The latest convulsion in the ongoing saga of international diplomacy has arrived with all the subtlety of a sledgehammer. Reports have emerged of a telephone call between Donald Trump and Benjamin Netanyahu so unhinged that it has sent tremors through the already fragile edifice of the Iran nuclear talks. According to sources, the two leaders—each a master of political brinkmanship—engaged in what can only be described as a ‘crazy’ exchange, with Trump allegedly urging Netanyahu to escalate military threats against Tehran. The result? A diplomatic debacle that threatens to collapse the already teetering negotiations.

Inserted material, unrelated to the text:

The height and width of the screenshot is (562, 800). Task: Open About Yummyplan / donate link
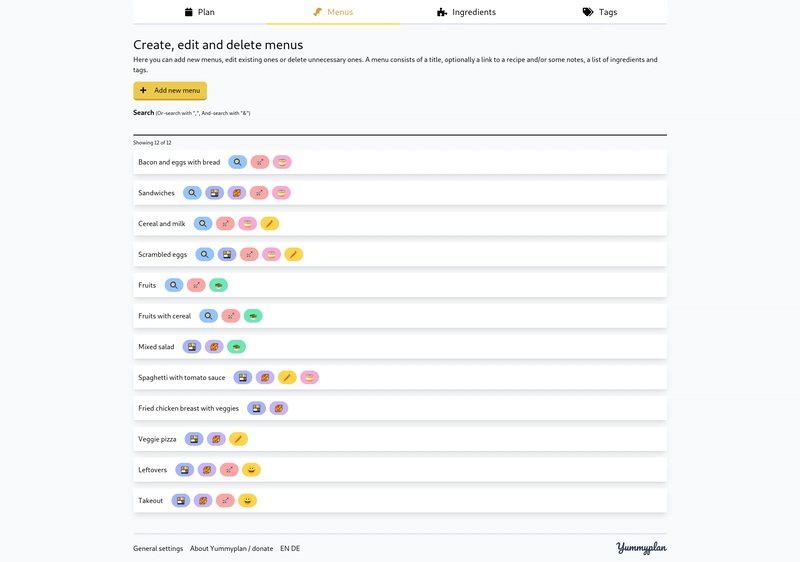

One cannot help but draw a parallel to the late Roman Republic, where men like Cicero and Caesar engaged in personal rivalries that ultimately doomed the Republic. Here we have two figures who, in their own minds, are the saviours of their respective nations. In reality, they are the gravediggers of any hope for a negotiated settlement. The Iran deal, for all its flaws, represented a triumph of diplomacy over demagoguery. Now, it seems, that triumph is being undone by the very men who should know better.
Netanyahu, the self-styled Churchill of the Middle East, has long viewed Iran as an existential threat. Trump, the self-proclaimed dealmaker, has oscillated between threatening war and promising peace. This call, however, reveals the dangerous synergy of two men who believe they are above the constraints of the system. They speak of a ‘maximum pressure’ campaign, as if crushing Iran will lead to a surrender. It will not. It will lead to a nuclear breakout, a regional war, or both.
The intellectual decadence of our age is on full display. We have abandoned the patient art of diplomacy for the pornographic thrill of the strongman. We laugh at the ‘crazy’ call, but we should weep. The consequences will be borne not by these two men, but by the millions of innocents who will suffer from the chaos they sow.
What is to be done? The answer is not a return to the futile gestures of the past, but a recognition that diplomacy requires compromise—a word these men apparently do not understand. The old order is crumbling, and we are left with these clowns as its pallbearers. Let us hope the funeral of Western diplomacy is not an international tragedy.